Stored data:
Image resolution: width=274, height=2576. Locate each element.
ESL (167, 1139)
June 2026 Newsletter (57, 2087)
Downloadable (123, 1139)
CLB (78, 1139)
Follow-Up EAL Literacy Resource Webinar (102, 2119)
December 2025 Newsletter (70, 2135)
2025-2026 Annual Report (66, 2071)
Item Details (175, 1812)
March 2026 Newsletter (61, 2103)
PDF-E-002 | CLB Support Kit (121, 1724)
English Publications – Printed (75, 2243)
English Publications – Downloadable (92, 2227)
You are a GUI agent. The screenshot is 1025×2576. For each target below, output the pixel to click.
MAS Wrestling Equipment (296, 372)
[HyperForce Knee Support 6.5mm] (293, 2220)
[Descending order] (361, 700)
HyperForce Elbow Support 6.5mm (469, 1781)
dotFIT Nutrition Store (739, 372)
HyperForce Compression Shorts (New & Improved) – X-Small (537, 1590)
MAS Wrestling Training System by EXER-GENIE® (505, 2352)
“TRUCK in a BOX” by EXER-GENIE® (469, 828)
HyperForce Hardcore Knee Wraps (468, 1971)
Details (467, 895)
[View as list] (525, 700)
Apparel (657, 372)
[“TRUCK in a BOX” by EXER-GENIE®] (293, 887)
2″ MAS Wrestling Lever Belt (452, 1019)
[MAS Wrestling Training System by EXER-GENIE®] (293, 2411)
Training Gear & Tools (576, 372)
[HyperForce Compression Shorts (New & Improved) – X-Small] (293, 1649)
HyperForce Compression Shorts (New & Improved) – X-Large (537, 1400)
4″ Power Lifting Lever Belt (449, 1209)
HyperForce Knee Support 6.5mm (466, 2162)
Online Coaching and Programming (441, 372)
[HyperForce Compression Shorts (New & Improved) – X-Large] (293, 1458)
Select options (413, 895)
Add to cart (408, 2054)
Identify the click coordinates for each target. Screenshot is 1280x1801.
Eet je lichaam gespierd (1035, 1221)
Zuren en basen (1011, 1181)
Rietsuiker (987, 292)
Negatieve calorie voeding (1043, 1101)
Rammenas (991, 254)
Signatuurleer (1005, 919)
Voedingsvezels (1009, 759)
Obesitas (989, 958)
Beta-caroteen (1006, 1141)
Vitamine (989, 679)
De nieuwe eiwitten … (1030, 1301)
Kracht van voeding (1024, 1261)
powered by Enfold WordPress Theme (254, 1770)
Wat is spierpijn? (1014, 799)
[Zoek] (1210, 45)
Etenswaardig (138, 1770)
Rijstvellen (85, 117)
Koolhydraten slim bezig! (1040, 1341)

• [WHAT YOU NEED TO DO] Print nothing but the lines from the line with "HyperForce Knee Support 6.5mm (466, 2162)" to the last line of the records above. Both of those lines count.

• [EXERCISE ANSWER]
HyperForce Knee Support 6.5mm (466, 2162)
Online Coaching and Programming (441, 372)
[HyperForce Compression Shorts (New & Improved) – X-Large] (293, 1458)
Select options (413, 895)
Add to cart (408, 2054)
Identify the click coordinates for each target. Screenshot is 1280x1801.
Eet je lichaam gespierd (1035, 1221)
Zuren en basen (1011, 1181)
Rietsuiker (987, 292)
Negatieve calorie voeding (1043, 1101)
Rammenas (991, 254)
Signatuurleer (1005, 919)
Voedingsvezels (1009, 759)
Obesitas (989, 958)
Beta-caroteen (1006, 1141)
Vitamine (989, 679)
De nieuwe eiwitten … (1030, 1301)
Kracht van voeding (1024, 1261)
powered by Enfold WordPress Theme (254, 1770)
Wat is spierpijn? (1014, 799)
[Zoek] (1210, 45)
Etenswaardig (138, 1770)
Rijstvellen (85, 117)
Koolhydraten slim bezig! (1040, 1341)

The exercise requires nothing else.